Request a: From the records, pull out the lines beginning with the one that contains "Find the location" and continuing through the one that contains "coordinates (848, 583).", and leave out the pictures.

I've  had many pet rats, and used to breed them in large quantities for snake food, and I never noticed that they smelled.  Are you sure you aren't confusing them with mice?  MICE smell!  While some rats will dribble drops of urine to mark their territory, I never had problems with them pooping on me, either, and I had rats that would sit on my shoulder under my hair literally for hours.  If my allergies hadn't gotten so bad(I'm allergic to all rodents now, as well as to rabbits, reindeer, big cats and sheep, and by "big cats" I mean things like tigers), I'd still have some rats, since I just like 'em.  You can get rats in pretty much any coat type you like, including no coat at all if that appeals to you, and in just about any color or pattern, including some really pretty silvers and lilacs.

pitbulllady


----------



## RoachGirlRen (Jan 30, 2008)

The majority of odor in mice and rats stems from diet, bedding, and misconceptions about cleaning practices. Certain foods promote stronger urine and fecal odor, certain beddings hold odor, and people often _over_ clean to try to prevent odor, when this in fact oftem promotes increased urine marking. I've noticed a markedly reduced odor in my mice by feeding a higher quality, lower protien (obv. not an option for rats) diet, and leaving a very small amount of lightly soiled bedding (no feces and certainly not even a significant amount of urine like you'd find in the latrine spot) behind with each cleaning. When they smell the old bedding, even in the minutest of quantities, they are re-assured that they do not need to thoroughly and extensively remark their territory. I have eleven does and four bucks, and even after a week without a cleaning (though rest assured that it would only go so long under extenuating circumstances), there is extremely little odor.


----------



## Brendan (Jan 31, 2008)

Task input:
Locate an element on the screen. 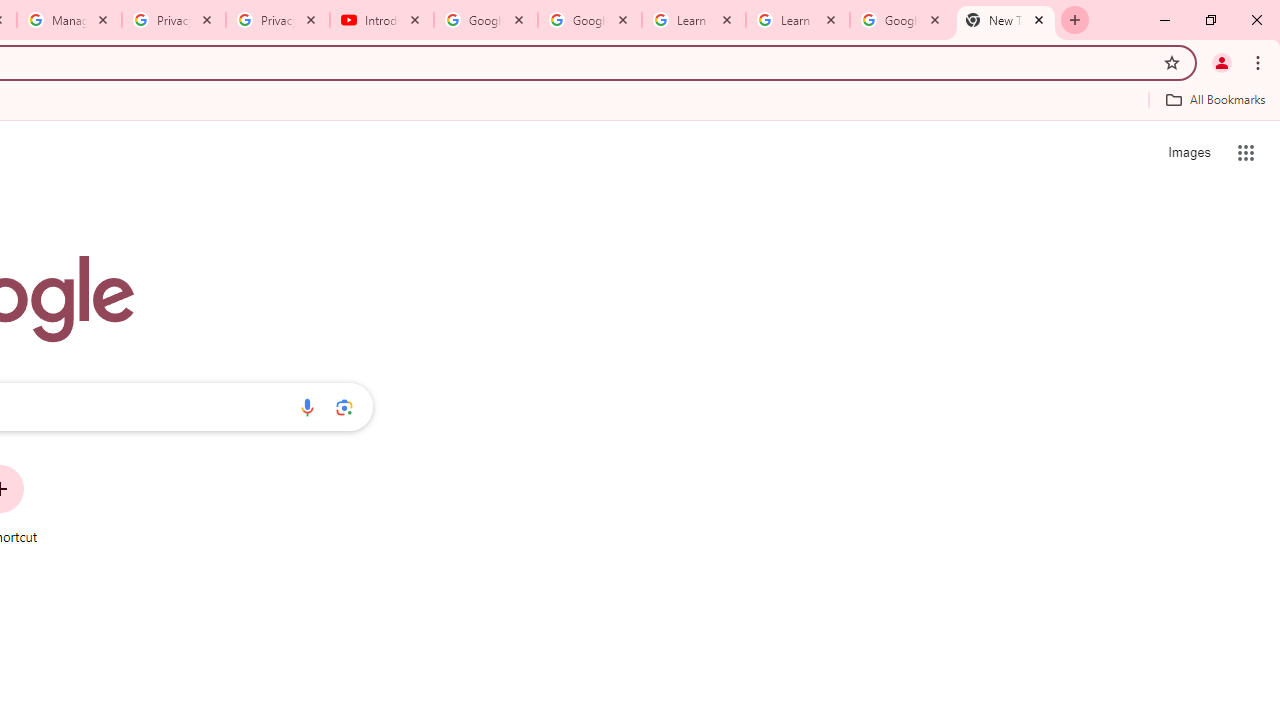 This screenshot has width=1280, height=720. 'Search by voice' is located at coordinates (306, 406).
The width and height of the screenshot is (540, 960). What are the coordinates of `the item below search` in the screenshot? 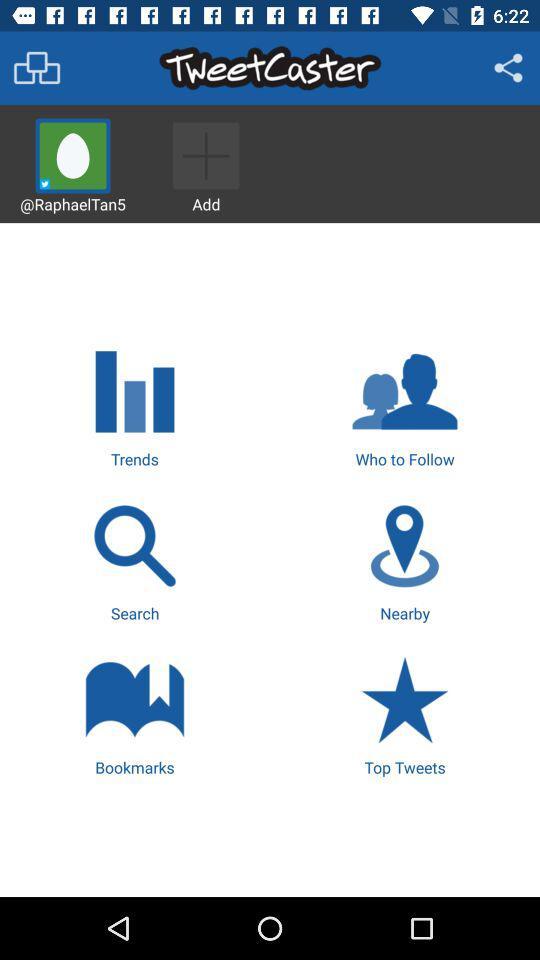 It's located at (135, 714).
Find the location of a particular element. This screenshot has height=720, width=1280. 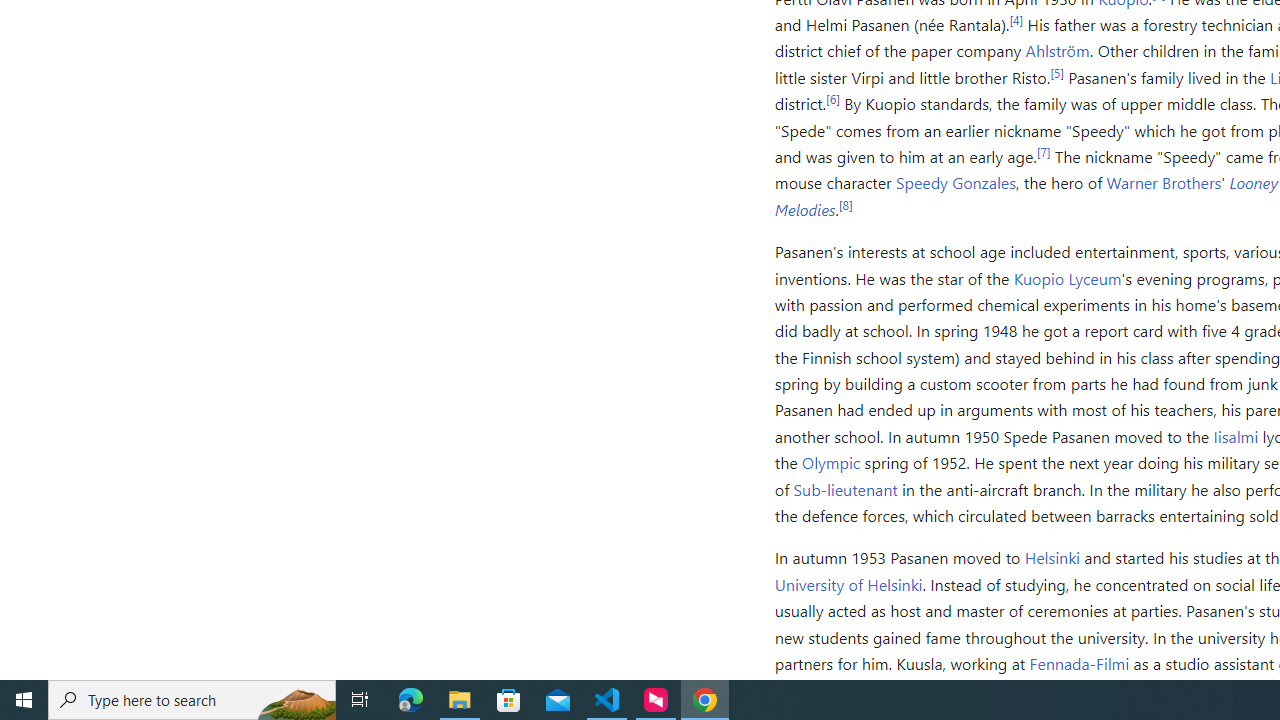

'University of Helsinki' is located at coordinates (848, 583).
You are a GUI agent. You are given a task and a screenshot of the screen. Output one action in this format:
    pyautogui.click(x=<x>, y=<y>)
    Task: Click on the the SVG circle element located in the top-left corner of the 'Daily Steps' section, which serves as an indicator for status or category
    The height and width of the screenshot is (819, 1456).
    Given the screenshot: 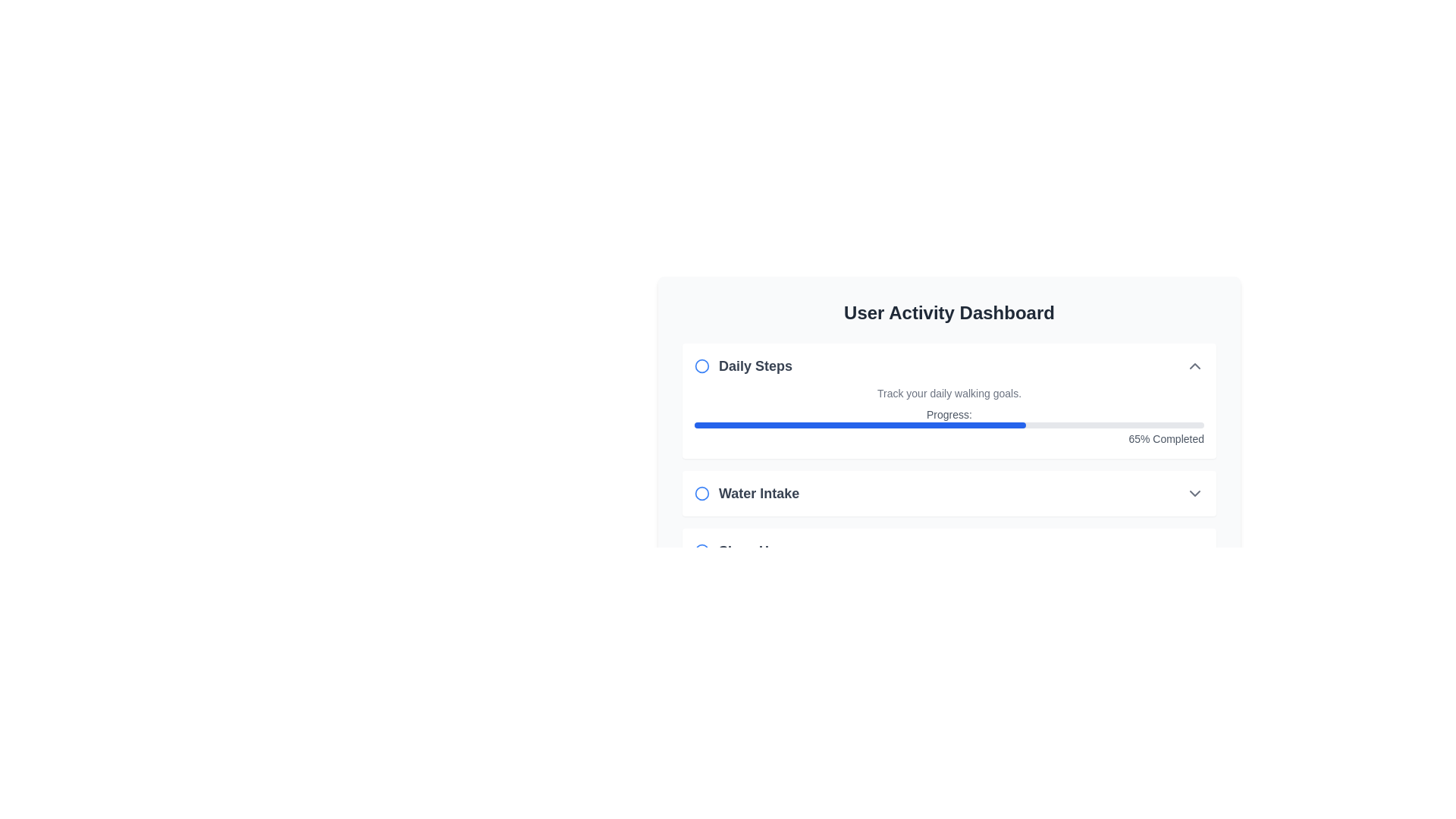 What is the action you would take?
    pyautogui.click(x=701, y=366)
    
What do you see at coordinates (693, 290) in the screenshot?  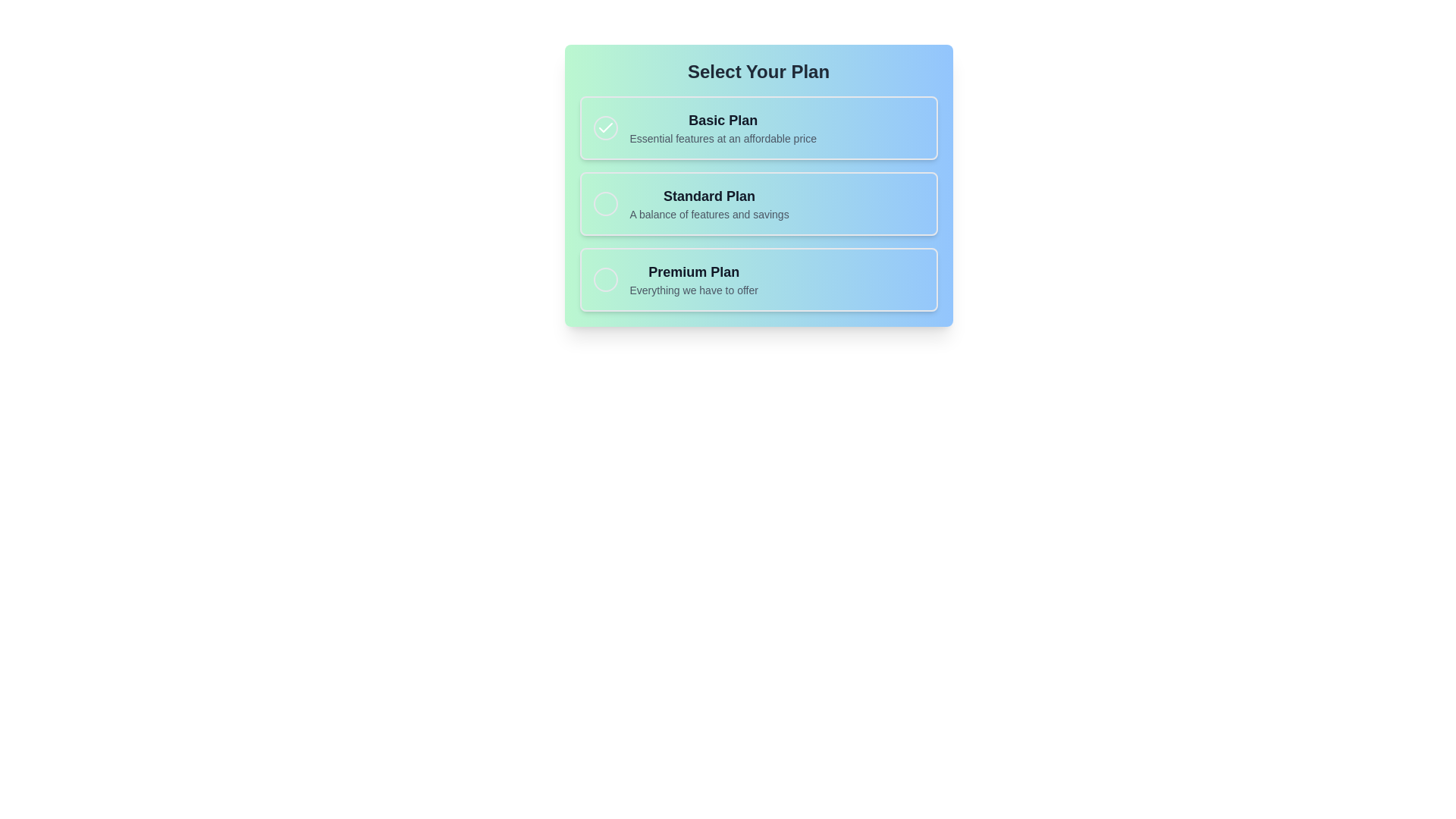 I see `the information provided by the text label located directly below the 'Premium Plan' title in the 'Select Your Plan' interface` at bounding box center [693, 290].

Request b: In the thread on rat and mouse odor, how many does and bucks does RoachGirlRen say she keeps?

Full response a:
Find the location of a particular element. This screenshot has height=720, width=1280. 

'University of Helsinki' is located at coordinates (848, 583).

Full response b: Eleven does and four bucks.